L’article 12 de cette directive, intitulé « Droit d’accès », prévoit :

« Les États membres garantissent à toute personne concernée le droit d’obtenir du responsable du traitement :

[...]

b)

selon le cas, la rectification, l’effacement ou le verrouillage des données dont le traitement n’est pas conforme à la présente directive, notamment en raison du caractère incomplet ou inexact des données ;

[...] »

10.

L’article 14 de ladite directive, intitulé « Droit d’opposition de la personne concernée », dispose :

« Les États membres reconnaissent à la personne concernée le droit :

a)

au moins dans les cas visés à l’article 7 points e) et f), de s’opposer à tout moment, pour des raisons prépondérantes et légitimes tenant à sa situation particulière, à ce que des données la concernant fassent l’objet d’un traitement, sauf en cas de disposition contraire du droit national.

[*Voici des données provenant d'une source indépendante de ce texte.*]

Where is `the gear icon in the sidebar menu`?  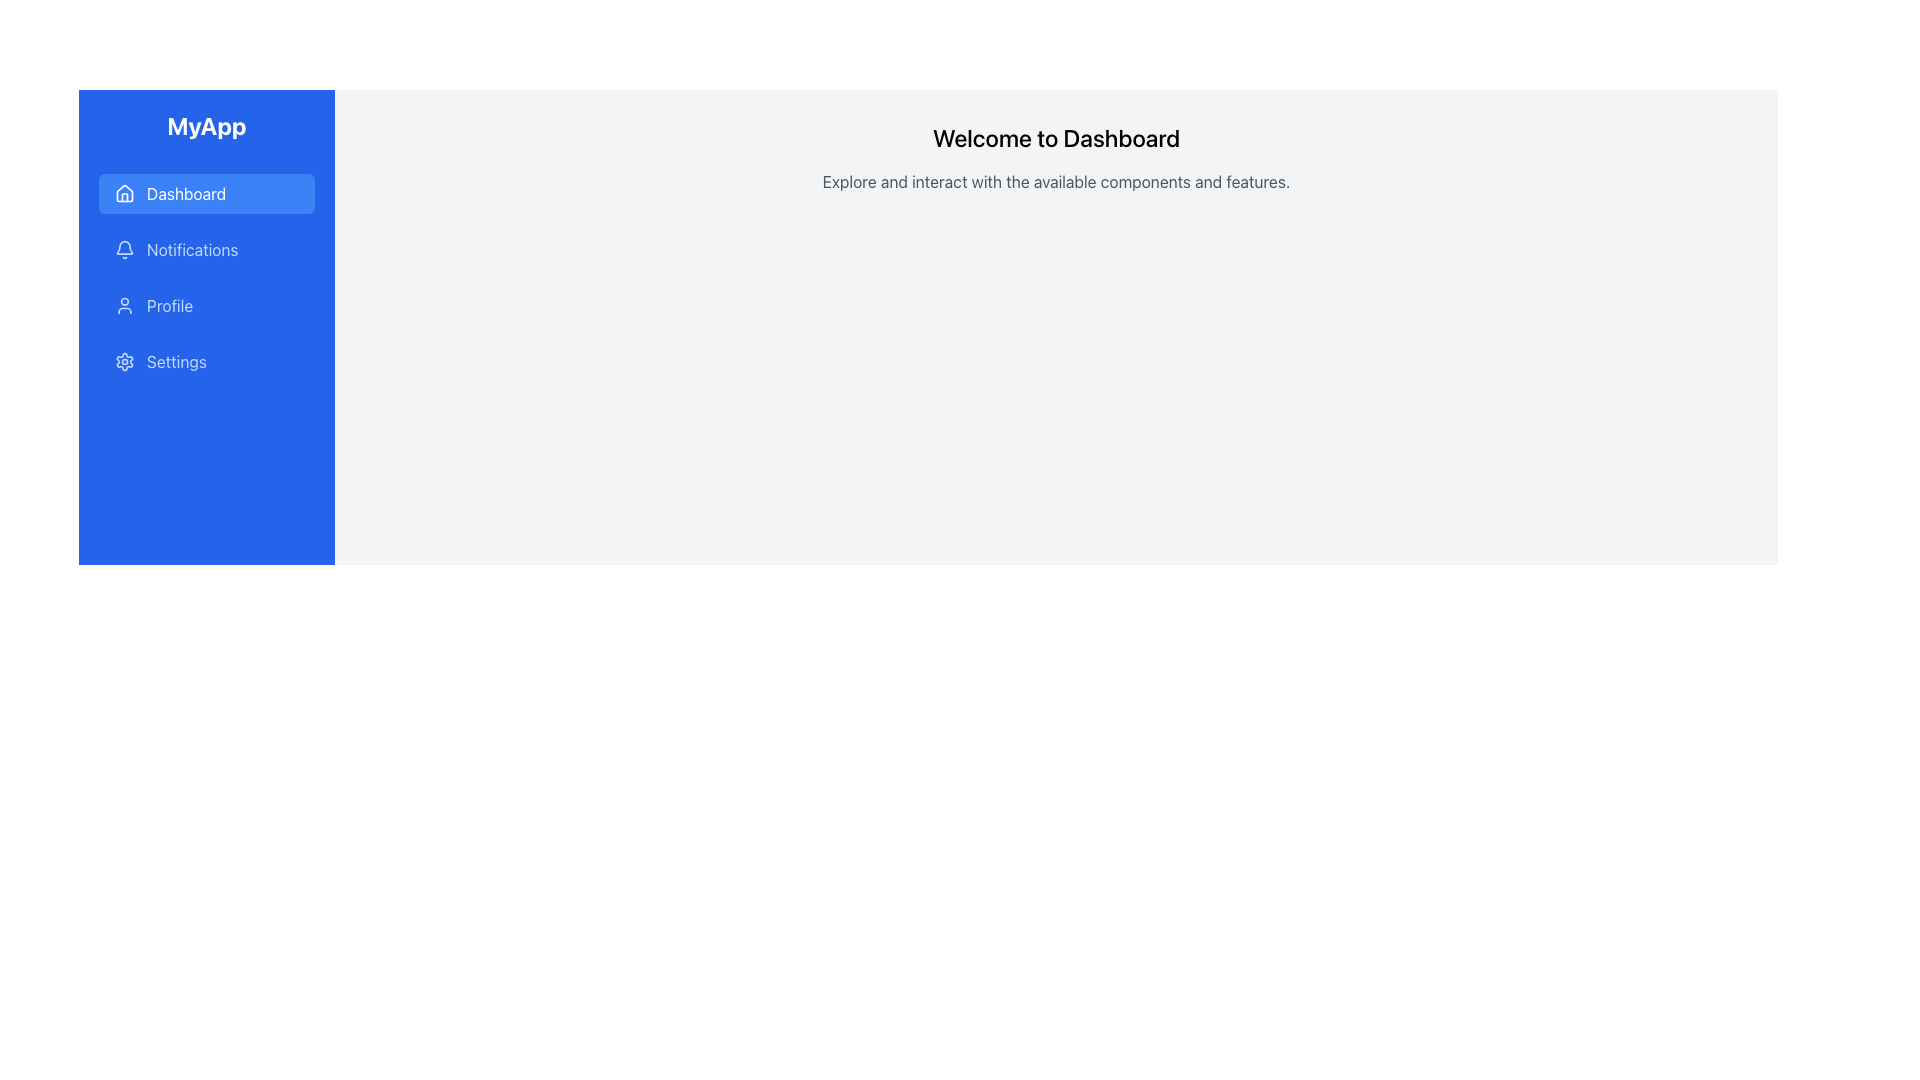 the gear icon in the sidebar menu is located at coordinates (123, 362).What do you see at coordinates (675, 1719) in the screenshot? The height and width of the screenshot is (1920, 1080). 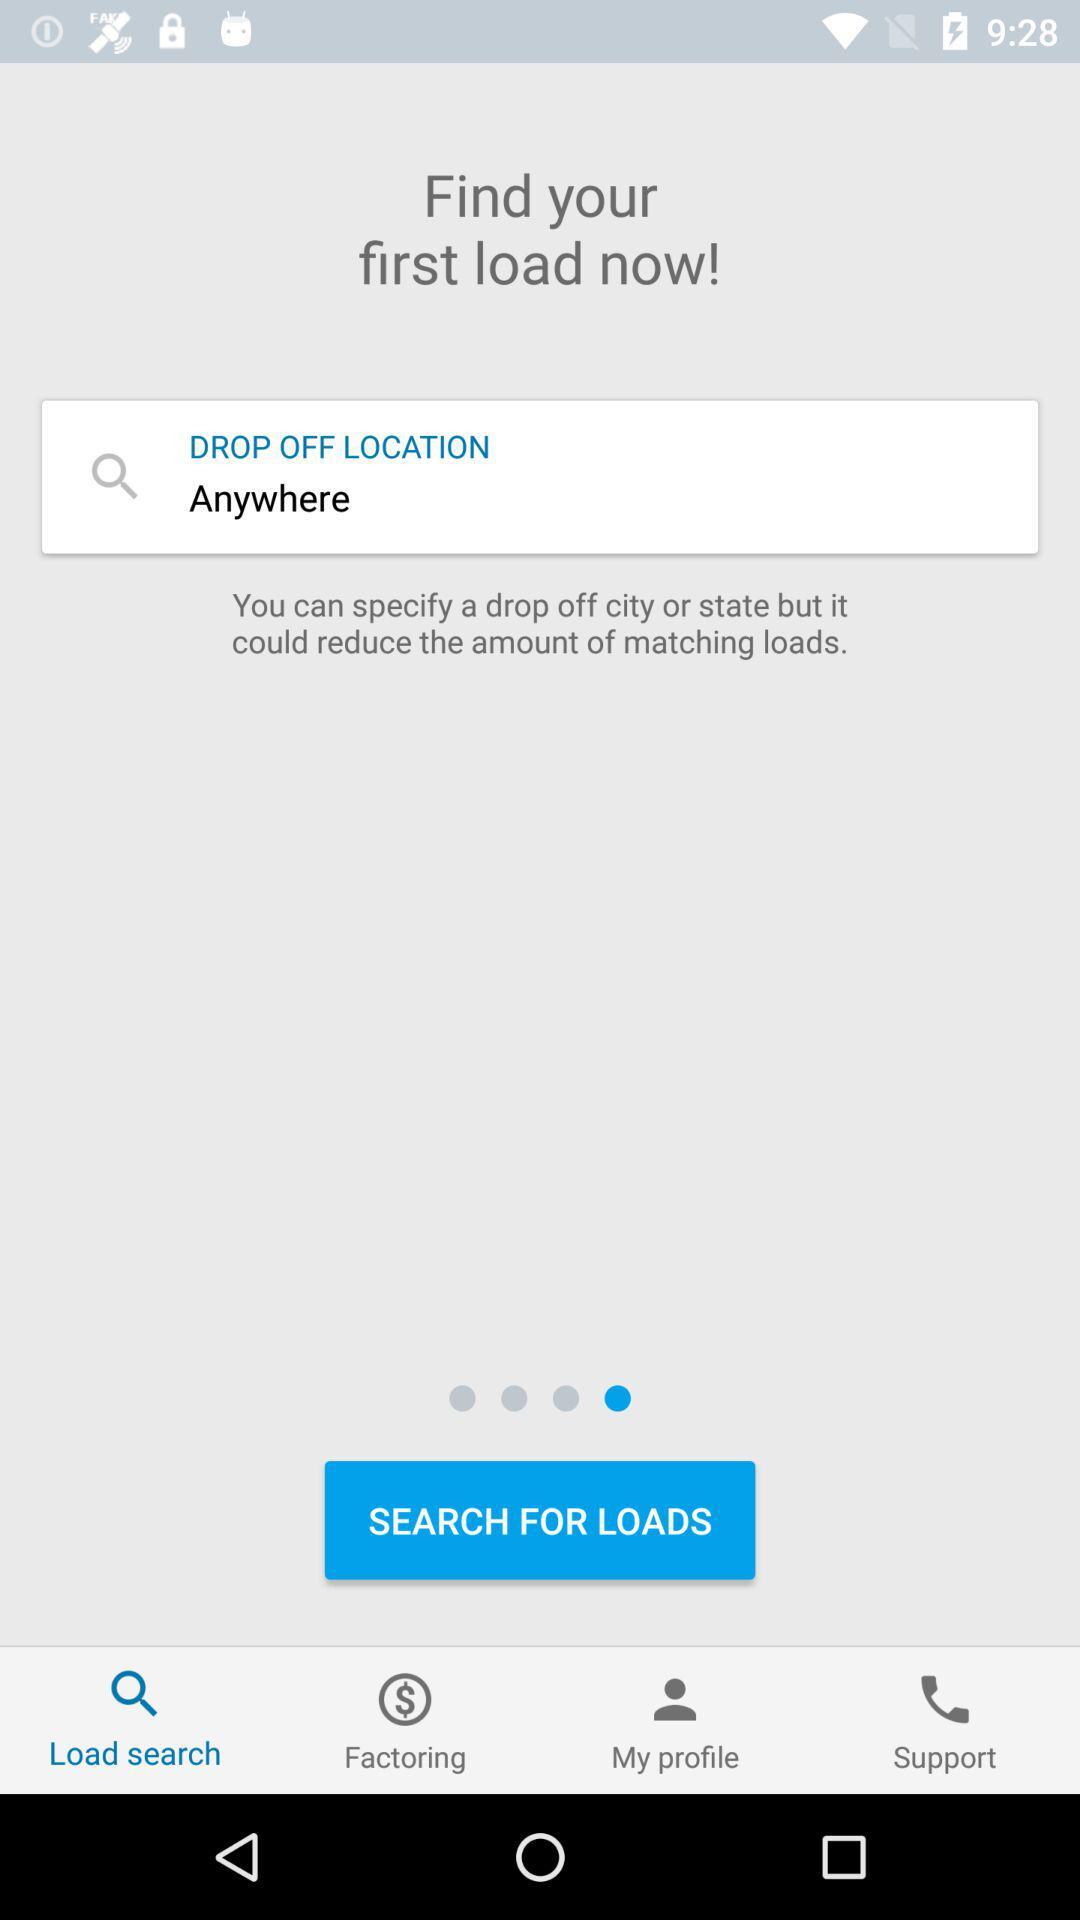 I see `the item to the left of the support` at bounding box center [675, 1719].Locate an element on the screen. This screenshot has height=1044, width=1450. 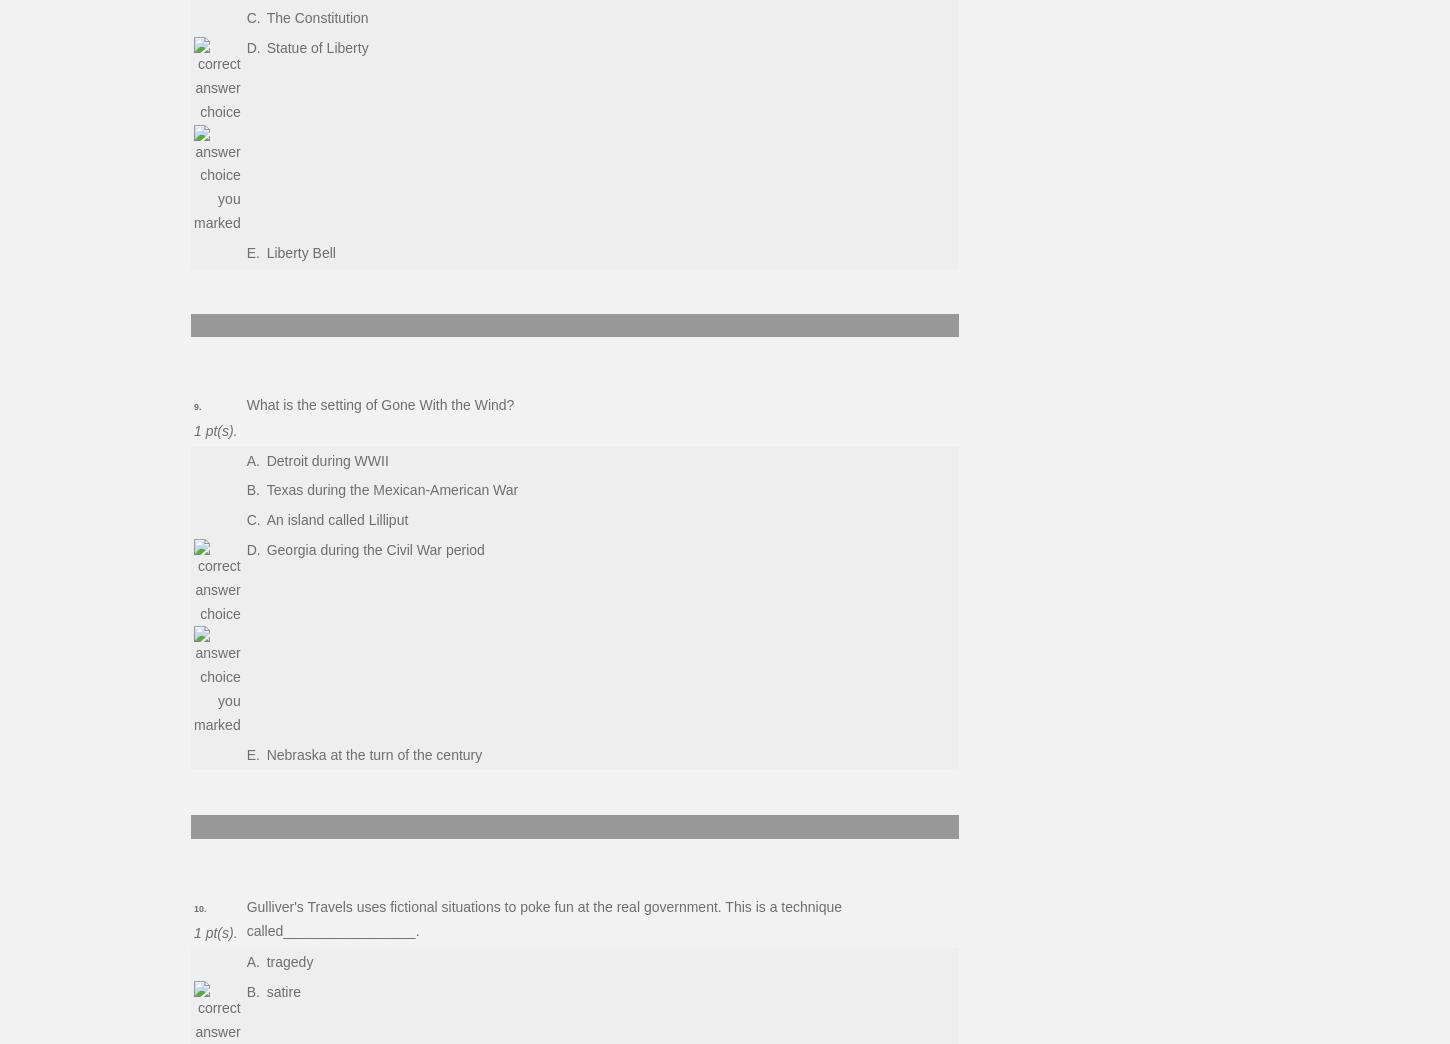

En cas d’opposition justifiée, le traitement mis en œuvre par le responsable du traitement ne peut plus porter sur ces données ;

[...] »

11.

L’article 28 de la même directive, intitulé « Autorité de contrôle », est libellé comme suit :

« 1. Chaque État membre prévoit qu’une ou plusieurs autorités publiques sont chargées de surveiller l’application, sur son territoire, des dispositions adoptées par les États membres en application de la présente directive.

[...]

3. Chaque autorité de contrôle dispose notamment :

de pouvoirs d’investigation, tels que le pouvoir d’accéder aux données faisant l’objet d’un traitement et de recueillir toutes les informations nécessaires à l’accomplissement de sa mission de contrôle,

de pouvoirs effectifs d’intervention, tels que, par exemple, celui [...] d’ordonner le verrouillage, l’effacement ou la destruction de données, ou d’interdire temporairement ou définitivement un traitement [...],

[...]

Les décisions de l’autorité de contrôle faisant grief peuvent faire l’objet d’un recours juridictionnel.

4. Chaque autorité de contrôle peut être saisie par toute personne, ou par une association la...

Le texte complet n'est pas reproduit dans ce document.